First, lawyers can determine the legality of investment documents, and private placement memorandums and can if told to do so, review the legal contracts and securities compliance. However, lawyers most often cannot pass on the merits of the quality of the oil & gas assets, or lease areas being developed. This requires oil & gas petroleum engineers, and geologists familiar with the 'specific areas and oil & gas fields', or where oil & gas leases are being targeted, and drilled. I've done a fair amount of business with lawyers over the years, as investors, and usually have had good outcomes. Lawyers understand the risks, and are often willing to take them when investing.

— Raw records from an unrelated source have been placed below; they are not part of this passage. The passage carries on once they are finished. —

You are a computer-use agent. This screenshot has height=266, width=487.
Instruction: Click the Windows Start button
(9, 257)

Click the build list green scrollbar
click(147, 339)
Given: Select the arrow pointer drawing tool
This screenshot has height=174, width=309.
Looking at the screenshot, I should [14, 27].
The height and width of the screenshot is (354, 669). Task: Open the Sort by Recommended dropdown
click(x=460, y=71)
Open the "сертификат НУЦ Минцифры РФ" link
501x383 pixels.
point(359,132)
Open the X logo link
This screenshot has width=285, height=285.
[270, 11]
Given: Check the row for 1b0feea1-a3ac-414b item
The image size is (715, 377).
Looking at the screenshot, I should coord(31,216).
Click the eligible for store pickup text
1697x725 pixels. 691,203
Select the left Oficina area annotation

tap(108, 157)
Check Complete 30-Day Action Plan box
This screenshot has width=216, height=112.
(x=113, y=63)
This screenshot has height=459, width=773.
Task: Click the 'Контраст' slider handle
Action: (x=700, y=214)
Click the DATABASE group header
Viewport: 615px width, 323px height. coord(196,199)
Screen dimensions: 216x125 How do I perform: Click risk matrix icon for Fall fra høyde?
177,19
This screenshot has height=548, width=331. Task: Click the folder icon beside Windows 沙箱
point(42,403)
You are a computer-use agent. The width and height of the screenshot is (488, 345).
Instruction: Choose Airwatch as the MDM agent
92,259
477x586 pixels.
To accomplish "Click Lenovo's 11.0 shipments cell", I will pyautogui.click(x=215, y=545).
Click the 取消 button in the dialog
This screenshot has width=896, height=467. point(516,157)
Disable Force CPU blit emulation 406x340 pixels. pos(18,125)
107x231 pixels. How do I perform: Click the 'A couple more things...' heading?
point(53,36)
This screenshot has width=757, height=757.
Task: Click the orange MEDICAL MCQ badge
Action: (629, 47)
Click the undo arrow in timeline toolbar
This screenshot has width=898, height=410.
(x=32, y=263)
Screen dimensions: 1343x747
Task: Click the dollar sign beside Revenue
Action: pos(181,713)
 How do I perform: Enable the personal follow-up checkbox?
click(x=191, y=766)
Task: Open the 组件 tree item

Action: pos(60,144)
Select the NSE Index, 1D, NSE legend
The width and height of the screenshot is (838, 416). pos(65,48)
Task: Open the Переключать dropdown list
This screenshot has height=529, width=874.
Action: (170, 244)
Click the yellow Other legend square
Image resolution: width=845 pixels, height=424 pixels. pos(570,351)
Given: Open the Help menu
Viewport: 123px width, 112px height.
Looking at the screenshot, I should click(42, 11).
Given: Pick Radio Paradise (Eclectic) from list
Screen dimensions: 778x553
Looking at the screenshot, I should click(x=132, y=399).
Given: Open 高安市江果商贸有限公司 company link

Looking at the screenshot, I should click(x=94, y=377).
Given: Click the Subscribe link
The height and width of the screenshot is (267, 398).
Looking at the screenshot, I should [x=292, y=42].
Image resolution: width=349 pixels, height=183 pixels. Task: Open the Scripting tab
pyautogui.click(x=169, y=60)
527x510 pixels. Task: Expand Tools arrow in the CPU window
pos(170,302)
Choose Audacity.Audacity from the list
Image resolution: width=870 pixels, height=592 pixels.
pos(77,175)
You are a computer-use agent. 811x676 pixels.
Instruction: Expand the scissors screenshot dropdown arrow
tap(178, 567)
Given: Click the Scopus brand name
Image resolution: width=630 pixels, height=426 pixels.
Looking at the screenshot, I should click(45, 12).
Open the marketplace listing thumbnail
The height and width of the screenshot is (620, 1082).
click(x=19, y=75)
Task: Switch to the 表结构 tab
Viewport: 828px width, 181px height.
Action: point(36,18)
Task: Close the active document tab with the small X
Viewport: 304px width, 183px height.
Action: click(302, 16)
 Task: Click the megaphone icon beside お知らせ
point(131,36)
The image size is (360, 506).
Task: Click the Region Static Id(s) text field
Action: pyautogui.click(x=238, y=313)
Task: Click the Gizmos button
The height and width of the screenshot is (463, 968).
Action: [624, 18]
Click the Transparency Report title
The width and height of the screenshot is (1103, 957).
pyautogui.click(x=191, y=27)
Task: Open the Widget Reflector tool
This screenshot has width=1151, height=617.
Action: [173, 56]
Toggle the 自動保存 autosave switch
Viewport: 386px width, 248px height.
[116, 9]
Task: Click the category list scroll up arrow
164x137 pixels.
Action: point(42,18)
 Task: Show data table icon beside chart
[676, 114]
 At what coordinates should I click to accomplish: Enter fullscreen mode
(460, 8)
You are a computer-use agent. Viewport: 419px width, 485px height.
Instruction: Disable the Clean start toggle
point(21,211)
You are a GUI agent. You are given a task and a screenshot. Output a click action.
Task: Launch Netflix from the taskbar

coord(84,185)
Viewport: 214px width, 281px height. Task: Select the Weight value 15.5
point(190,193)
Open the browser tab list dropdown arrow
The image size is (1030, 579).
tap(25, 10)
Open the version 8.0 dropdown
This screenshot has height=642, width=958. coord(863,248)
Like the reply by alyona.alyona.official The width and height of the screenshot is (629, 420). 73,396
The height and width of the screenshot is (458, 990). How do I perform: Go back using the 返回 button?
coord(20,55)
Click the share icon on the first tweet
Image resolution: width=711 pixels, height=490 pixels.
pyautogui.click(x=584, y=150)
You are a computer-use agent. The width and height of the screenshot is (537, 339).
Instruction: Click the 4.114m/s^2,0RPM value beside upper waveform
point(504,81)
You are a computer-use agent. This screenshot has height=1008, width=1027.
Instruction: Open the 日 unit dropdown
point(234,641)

Second, working with CPA's is also problematic when trying to make a decision about whether to invest. CPA's will make oil & gas investments for their own account. Tax preparer's can review K-1's, and 1099's and should be able to fill-out and file the appropriate tax schedules to enable the private investor to receive all of the tax write-offs associated with oil & gas drilling programs, and investments. However, again, tax professionals almost never understand the 'oil & gas deal'. It's just not their focus. Also, if an adviser passes judgement on a 'deal', he often feels he is on the hook. It therefore becomes much easier to just say no, in this fashion, the professional doesn't lose you as a client. This can be a real conflict of interest. So, you must get the professionals you hire to make calls to the principals, or issuers, or operators involved with the oil & gas investment project. I have rarely seen this happen in my 25 years of being in the oil & gas industry.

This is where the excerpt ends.